In a recent case, the Delhi High Court has held that the operation of the provisos to Section 164(2) ( Disqualification ) and Section 167(1)(a) (Vacation of Directorship) of the Companies Act cannot be read to operate retrospectively.
The proviso to Section 167(1) of the Act imposes a punitive measure on directors of defaulting companies. Such being the nature of the amendment, the same cannot be applied retrospectively.
The petitioners in the present petitions were directors in various companies. By way of the impugned list, the petitioners have been disqualified from being appointed/reappointed as directors for a period of five years under Section 164(2)(a) of the Act. Further, the names of some of the companies, in which the petitioners were holding the office of directors, have been struck off from the Register of Companies. The impugned action was taken against the petitioners on account of default on the part of the companies in not filing the annual returns for the preceding financial years.
The petitioners have challenged the impugned list, essentially, on four grounds. First, the action of the respondents in disqualifying the petitioners is arbitrary inasmuch as the petitioners were not afforded an opportunity to be heard. The petitioners contend that the said action is in violation of principles of natural justice. Second, Section 164 of the Act, which mandates the disqualification of directors, being penal in nature, could not be applied retrospectively.
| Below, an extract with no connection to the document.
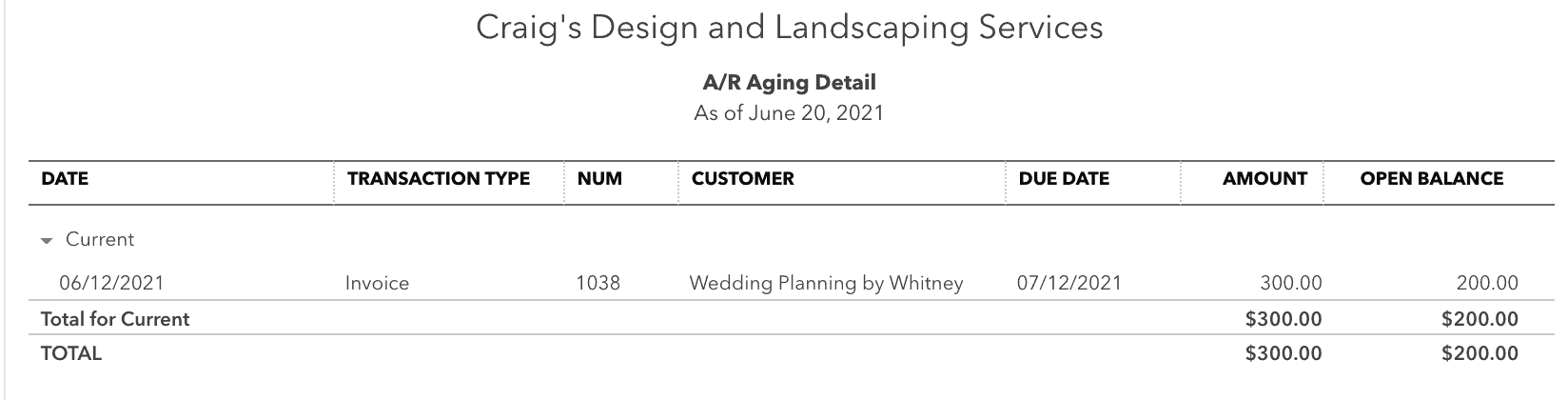The height and width of the screenshot is (400, 1568).
Task: Click the CUSTOMER column header
Action: click(x=742, y=178)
Third, that on the plain interpretation of Section 164(2)(a) of the Act, the petitioners cannot be disqualified to act as directors of the companies, which have not defaulted in filing their annual returns and financial statements for a period of three consecutive years. And fourth, that the defaults under Section 164(2) of the Act result in the directors being disqualified from being appointed/re-appointed as directors but does not result in them demitting office as directors.
The respondents dispute the aforesaid contentions and contend that sufficient opportunity had been provided to the petitioners to correct the default of not filing the statutory documents. The petitioners were appointed as directors in various companies in the period of 2005-2010.
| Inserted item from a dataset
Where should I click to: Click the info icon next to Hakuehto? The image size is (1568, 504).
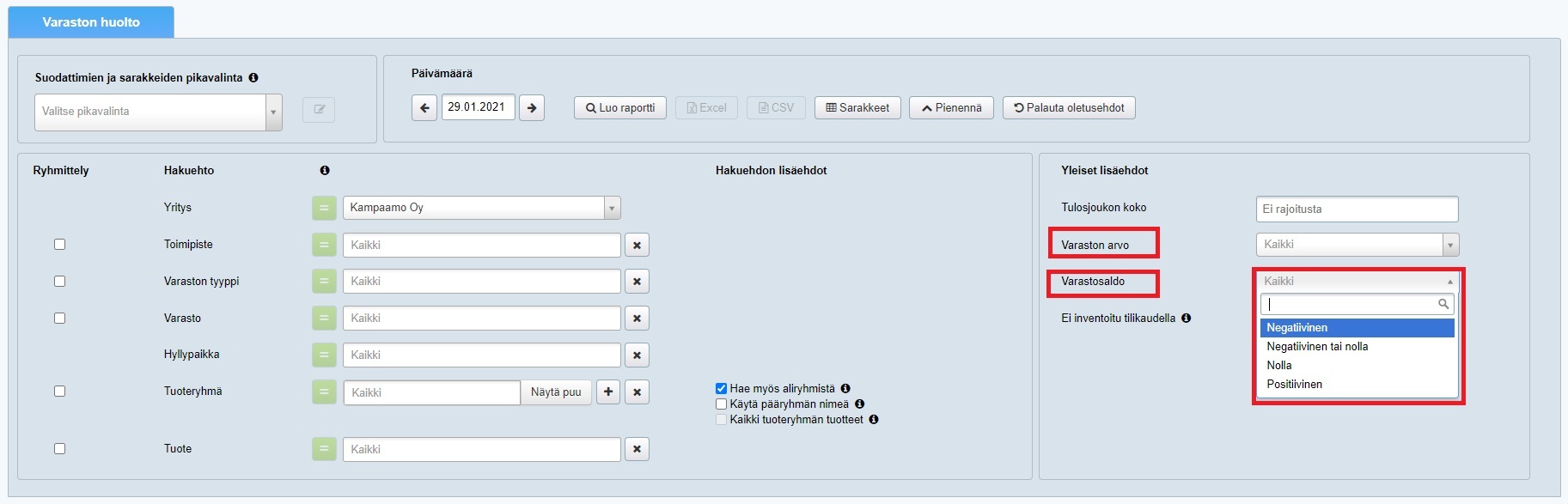[325, 171]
In view of the above, this Court finds no infirmity with the impugned list to the extent it includes the names of the petitioners as directors disqualified under Section 164(2) of the Act. This Court also rejects the contention in the view of the judgment in Gaurang Balvantlal Shah v Union of India that the impugned list is void as having been drawn up in violation of the principles of natural justice.
The Scheme of Section 164(2) and Section 167(1)(a) of the Act was materially amended by the Companies Amendment Act, 2018 by the introduction of the provisos to Section 164(2) and Section 167(1)(a) of the Act with effect from 07.05.2018. All directors who incur disqualification under Section 164(2) of the Act after the said date, would also cease to be directors in other companies (other than the defaulting company) on incurring such disqualification. However, the operation of the provisos to Section 164(2) and Section 167(1)(a) of the Act cannot be read to operate retrospectively.
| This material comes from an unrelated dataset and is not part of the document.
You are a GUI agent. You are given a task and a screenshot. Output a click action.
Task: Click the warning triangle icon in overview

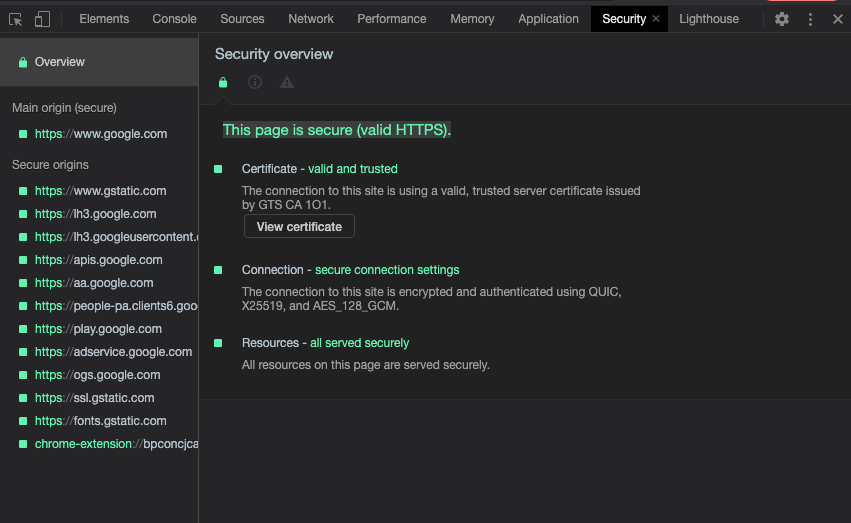coord(287,83)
The proviso to Section 167(1) of the Companies Act imposes a punitive measure on directors of defaulting companies. Such being the nature of the amendment, the same cannot be applied retrospectively. Therefore, the office of a director shall become vacant by virtue of Section 167(1)(a) of the Act on such director incurring the disqualifications specified under Section 164(1) of the Act. It shall also become vacant on the directors incurring the disqualification under Section 164(2) of the Act after 07.05.2018.
However, the office of the director shall not become vacant in the company which is in default under sub-section 164(2) of the Act. It is clarified that the petitioners would continue to be liable to pay penalties as prescribed under the Act. The petitions are disposed of in the aforesaid terms.